Appetizers

Paragary’s new chef promoted from within

Paul DiPierro is the new chef de cuisine at Paragary’s.
Paul DiPierro is the new chef de cuisine at Paragary’s. Carla Meyer

Paragary’s restaurant has promoted executive sous chef Paul DiPierro to chef de cuisine, the position recently vacated by Scott Ostrander, who has taken a job at the Inn at Park Winters.

DiPierro, 29, had worked beside Ostrander since Paragary’s reopened in June after a $1 million makeover, and before that, at Paragary Restaurant Group’s Esquire Grill.

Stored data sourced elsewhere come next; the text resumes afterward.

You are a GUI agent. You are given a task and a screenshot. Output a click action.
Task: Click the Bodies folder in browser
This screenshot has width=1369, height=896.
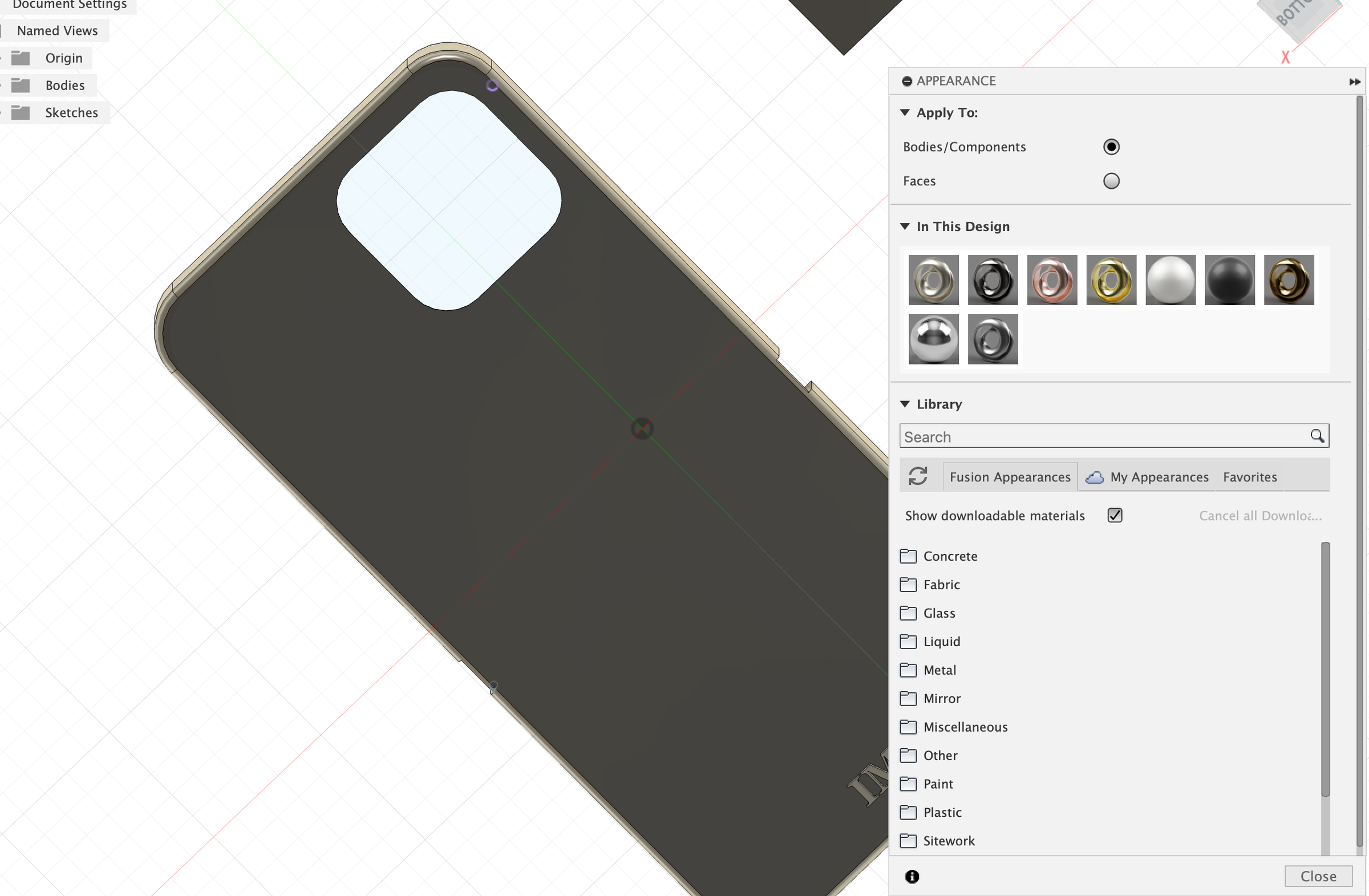pos(64,85)
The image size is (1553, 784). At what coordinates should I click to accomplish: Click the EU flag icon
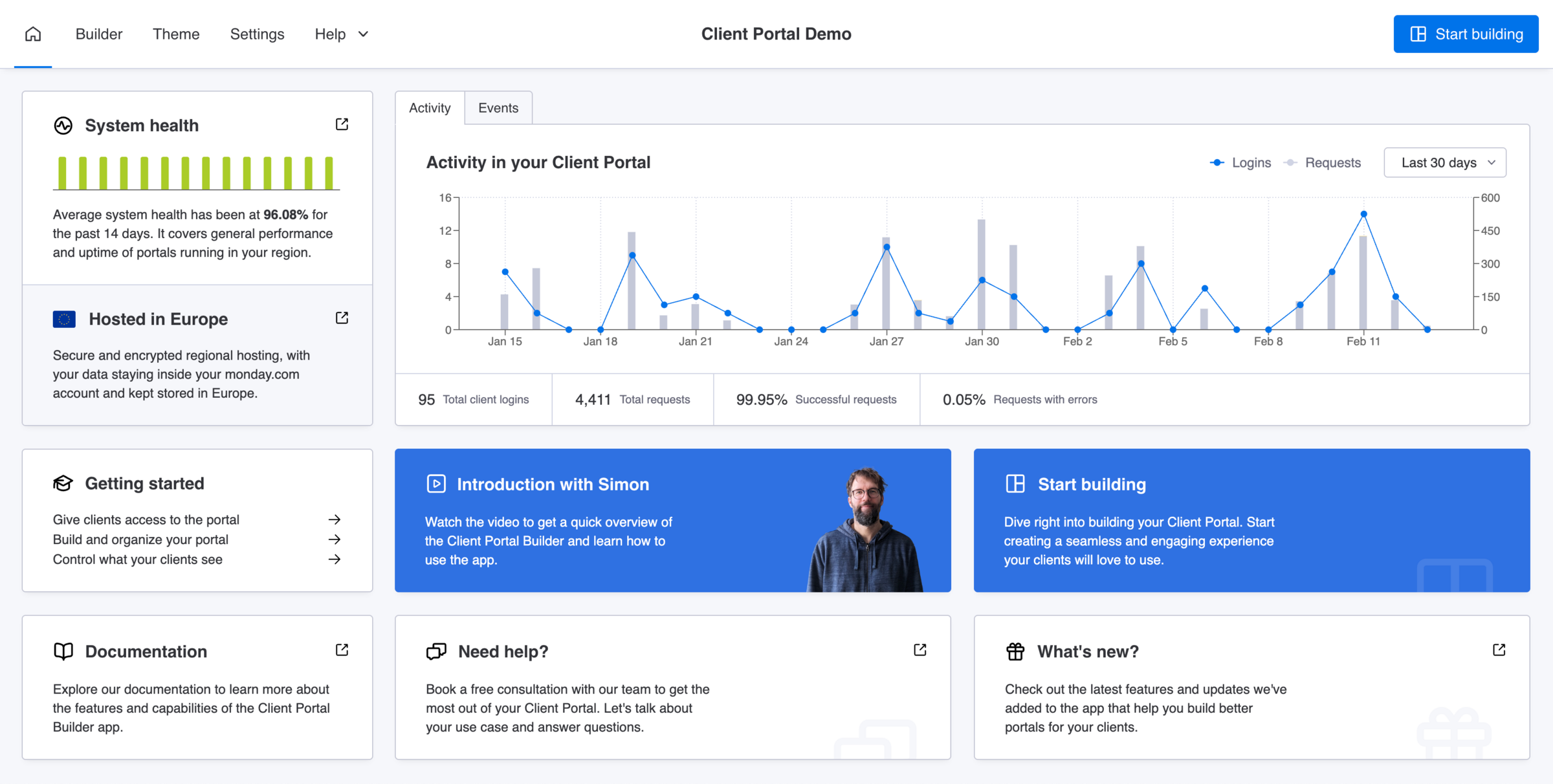(64, 319)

A Rio Americano High School graduate, DiPierro received his formal training at the Culinary Institute of America at Greystone, in St. Helena. Before Esquire Grill, he worked at St. Helena’s acclaimed Restaurant at Meadowood and at Sacramento’s The Kitchen.

It’s been a smooth transition since Ostrander left, DiPierro said: “Scott and myself have similar ideologies with food. We both have a fine-dining background, and (show) attention to detail.”

DiPierro reports to Paragary Restaurant Group executive chef Kurt Spataro.

Customers will notice recent menu changes, Paragary’s owner Randy Paragary said. But they’re tied to the change in season rather than Ostrander’s departure.

The restaurant’s fall menu varies from night to night, but squash will be a steady presence, in selections like the kabocha squash risotto fritters appetizer found on the menu last week. Fall also factors in Paragary’s wood-fired pizza, which holds Brussels-sprouts leaves, and Little Gem salad, which features pumpkin seeds and pomegranate.

Chilled lamb’s tongue, which Paragary’s served when it first reopened, and which seemed daring at the time, did not last. Nor did a leg-of-lamb offering.

“There were things we changed based on customer comments and practicalities,” Paragary said. “‘Is a dish so fussy that it slows the kitchen down?’ Those adjustments are always part of a new restaurant opening.”

Paragary’s makeover might have extended the restaurant’s patio season. Glass doors between dining room and patio – new with the remodel – have made the patio “part of our aesthetic,” Paragary said.

Pre-renovation, patio furniture sat under tarps or in storage during the coldest winter months. Now “we don’t want the patio to look abandoned,” Paragary said. Canvas hung over the patio for shade on warm days might also help contain warmth on cooler days, Paragary said.

Factor in the patio’s heaters and fireplace, and it might be possible to dine alfresco on a mild December day. But not a rainy one: The canvas isn’t water-proof.